There's a National Teachers Hall of Fame? Who Knew?
If you've ever driven south into Kansas on Interstate 35, past rolling prairies and wheat fields, eventually you'll run into the town of Emporia, population 25,000 and home to the National Teachers Hall of Fame.
I took that drive recently, curious about what I would find but also wondering, why Emporia?
"Why not Emporia?" asks Jennifer Baldwin, the administrative assistant of the National Teachers Hall of Fame.
Baldwin, a native of Emporia, says that back in 1989 members of the local school board, chamber of commerce and Emporia State University got together and asked, "Why doesn't anybody honor the nation's best teachers?" They decided they would they would do it themselves, by launching a little program honoring the top five teachers who applied every year. To date, 130 have been inducted.
Their names and faces are engraved on a series of pedestals in the middle of a room that once housed a TV studio on the Emporia State campus. The rest of the cavernous space holds classroom relics of a by-gone era: decades-old typewriters, ditto machines, toys, textbooks and curriculum guides, some dating back to 1630.
"We like to have people walk in and maybe take a step back in time," says
Carol Strickland, the curator.
Strickland is a former high school teacher who was inducted into the National Teachers Hall of Fame in 2003. Today, she and Jennifer Baldwin run the place and love showing of the exhibits.

━━━━━━━━

**Given task 1:**
Reproduce the part of the National Teachers Hall of Fame article starting with "Their names and" and going on through "back to 1630.".
**Given task 2:**
According to the National Teachers Hall of Fame article, how many teachers have been inducted to date?
**Given task 3:**
Write the next part of the National Teachers Hall of Fame article, continuing on from its final sentence.
The data that comes next has no connection to the National Teachers Hall of Fame article.

**Material:**
━━━━━━━━

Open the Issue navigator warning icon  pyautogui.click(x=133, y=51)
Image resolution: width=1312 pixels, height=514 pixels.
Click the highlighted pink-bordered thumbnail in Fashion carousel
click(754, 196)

━━━━━━━━

**Output 1:**
Their names and faces are engraved on a series of pedestals in the middle of a room that once housed a TV studio on the Emporia State campus. The rest of the cavernous space holds classroom relics of a by-gone era: decades-old typewriters, ditto machines, toys, textbooks and curriculum guides, some dating back to 1630.

**Output 2:**
130

**Output 3:**
A "dunce cap" and a wooden paddle catch my eye. "Yeah, the 'board of education,' " says Baldwin.
She rifles through a few more boxes and pulls out a handful of floppy disks. Baldwin says visitors, especially those under 20 have no idea what they are when the see them. For the younger kids, lots of things in the museum are simply unrecognizable, she says, like the typewriters.
"How do you use this?" they ask. "Where's the monitor?" "Where's spell check?"
When Baldwin tells them that the chalkboard was the very first iPad, "they just look at you like you're insane."
Up against another wall are miniature replicas of a one-room school, a "common school" and a Freedmen's Bureau School, created by former slaves and northern missionaries during the Civil War. There's also a replica of a school just for women.
"The first classrooms designed for women taught you how to be a good wife," says Baldwin. "Seriously, just to be a good wife."
The history and memorabilia are fascinating. But Strickland says it's the teachers who are honored here every year that make this museum a living tribute to a profession that often goes unrecognized and unappreciated.
Among its most famous inductees is Jaime Escalante, the Bolivian-born, Los Angeles high school math teacher portrayed in the 1988 movie, Stand and Deliver.
Strickland met Escalante in person in 1999, the year he was inducted.
"You'd think that when there's a movie made about your life you would have this big head," says Strickland. "He was so approachable, very humble."
You could say the same of this year's inductees. Matinga Ragatz from Michigan, Ashli Skura Dreher from New York, Joseph Ruhl from Indiana, Jonathan Gillentine from Hawaii and Bob Williams from Alaska.
Each has taught about 30 years on average. In fact, you can't be nominated unless you've been teaching 20 years or more. But Strickland says it's not just about "time served."
"Every single one of them will tell you it's the impact they have on children and the relationships they have established," she explains.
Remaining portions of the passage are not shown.